Visualizing Waterman Polyhedra with MuPAD

Part 4: More explorations with Waterman library

by M. Majewski

Zayed University, United Arab Emirates

 

Waterman polyhedra with large radii are like big colorful jewels. They may have hundereds of faces. I did mention already that creating such polyhedra could be a serious computational problem. Another problem could be displaying a few such examples on a single web page using JavaView applets. Due to computer memory limtation it may happen that a web page with too many examples or too large examples will not show all examples or the web browser will crash. For this reason I created a separate page with some larger examples of Waterman polyhedra.

 

Four examples of large Waterman polyhedra

We will start with two examples of Waterman polyhedra from Newbold's sequences, w3,45 and w7,77. Here the number of faces is still not very large. However, the shapes of such polyhdera are getting quite unusual.

 

 plot(WatermanPoly(3,45), Scaling=Constrained, Axes=Boxed):

 

 plot(WatermanPoly(7,77), Scaling=Constrained, Axes=Boxed):

 

Another natural question would be to investigate symmetries of Waterman polyhedra and show the one with the largest number of symmetries of a particular type. For example the polyhedron obtained for P(0,0,0) and R=21 shows a number of rotational and reflexion symmetries,

 plot(WatermanExplore([0,0,0],21), Scaling=Constrained, Axes=None) 

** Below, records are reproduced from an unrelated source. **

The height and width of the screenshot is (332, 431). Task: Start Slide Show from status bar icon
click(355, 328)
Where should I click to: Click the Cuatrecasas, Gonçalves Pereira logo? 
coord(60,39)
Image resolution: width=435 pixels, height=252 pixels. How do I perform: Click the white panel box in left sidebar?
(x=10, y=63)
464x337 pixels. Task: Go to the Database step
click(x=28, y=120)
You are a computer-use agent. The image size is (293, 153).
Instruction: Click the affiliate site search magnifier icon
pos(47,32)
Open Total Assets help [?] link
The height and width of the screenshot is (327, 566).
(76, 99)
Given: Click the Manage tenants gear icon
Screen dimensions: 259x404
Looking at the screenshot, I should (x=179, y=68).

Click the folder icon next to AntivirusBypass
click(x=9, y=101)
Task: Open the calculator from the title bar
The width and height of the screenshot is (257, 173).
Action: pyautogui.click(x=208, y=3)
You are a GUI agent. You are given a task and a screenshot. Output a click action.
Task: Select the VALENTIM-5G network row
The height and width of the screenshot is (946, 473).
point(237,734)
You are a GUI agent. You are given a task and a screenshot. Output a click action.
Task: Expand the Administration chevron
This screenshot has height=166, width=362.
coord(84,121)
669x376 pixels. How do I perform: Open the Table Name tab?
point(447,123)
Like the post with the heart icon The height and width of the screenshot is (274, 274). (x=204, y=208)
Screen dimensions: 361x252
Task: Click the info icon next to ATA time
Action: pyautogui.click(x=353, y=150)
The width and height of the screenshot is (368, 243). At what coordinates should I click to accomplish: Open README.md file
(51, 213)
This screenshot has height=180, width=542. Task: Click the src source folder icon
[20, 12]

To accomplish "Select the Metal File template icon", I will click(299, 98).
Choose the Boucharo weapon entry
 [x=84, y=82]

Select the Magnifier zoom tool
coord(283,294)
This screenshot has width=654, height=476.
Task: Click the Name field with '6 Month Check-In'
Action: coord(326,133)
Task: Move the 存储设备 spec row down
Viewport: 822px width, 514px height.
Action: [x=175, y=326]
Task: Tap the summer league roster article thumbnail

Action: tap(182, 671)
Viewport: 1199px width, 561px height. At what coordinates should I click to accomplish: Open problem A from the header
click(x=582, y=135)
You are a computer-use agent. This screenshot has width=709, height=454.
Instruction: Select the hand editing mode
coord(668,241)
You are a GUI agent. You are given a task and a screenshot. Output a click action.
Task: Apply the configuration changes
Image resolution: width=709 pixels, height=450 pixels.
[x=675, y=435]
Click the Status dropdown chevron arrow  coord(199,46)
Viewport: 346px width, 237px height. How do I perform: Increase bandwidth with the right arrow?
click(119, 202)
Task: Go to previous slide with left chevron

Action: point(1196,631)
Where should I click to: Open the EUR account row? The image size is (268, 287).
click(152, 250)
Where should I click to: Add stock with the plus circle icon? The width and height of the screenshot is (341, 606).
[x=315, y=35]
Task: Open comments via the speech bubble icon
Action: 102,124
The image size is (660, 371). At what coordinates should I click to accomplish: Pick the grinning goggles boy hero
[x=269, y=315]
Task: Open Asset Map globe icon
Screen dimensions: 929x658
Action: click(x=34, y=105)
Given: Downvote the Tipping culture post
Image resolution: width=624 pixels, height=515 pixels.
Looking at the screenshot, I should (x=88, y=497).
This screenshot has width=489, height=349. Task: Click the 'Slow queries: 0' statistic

For very large radii we obtain a polyhedra looking like a big jewels or mysterious crystals. Below we show polyhedron w2,1000 obtained in MuPAD. Analyzing its structure could be quite challenging job.

 plot(WatermanPoly(2,1000), Scaling=Constrained, Axes=None): 



We will leave explorations of Waterman polyhedra for another opportunity. I suggest to MuPAD users to install the Waterman library and continue these interesting investigations on their own.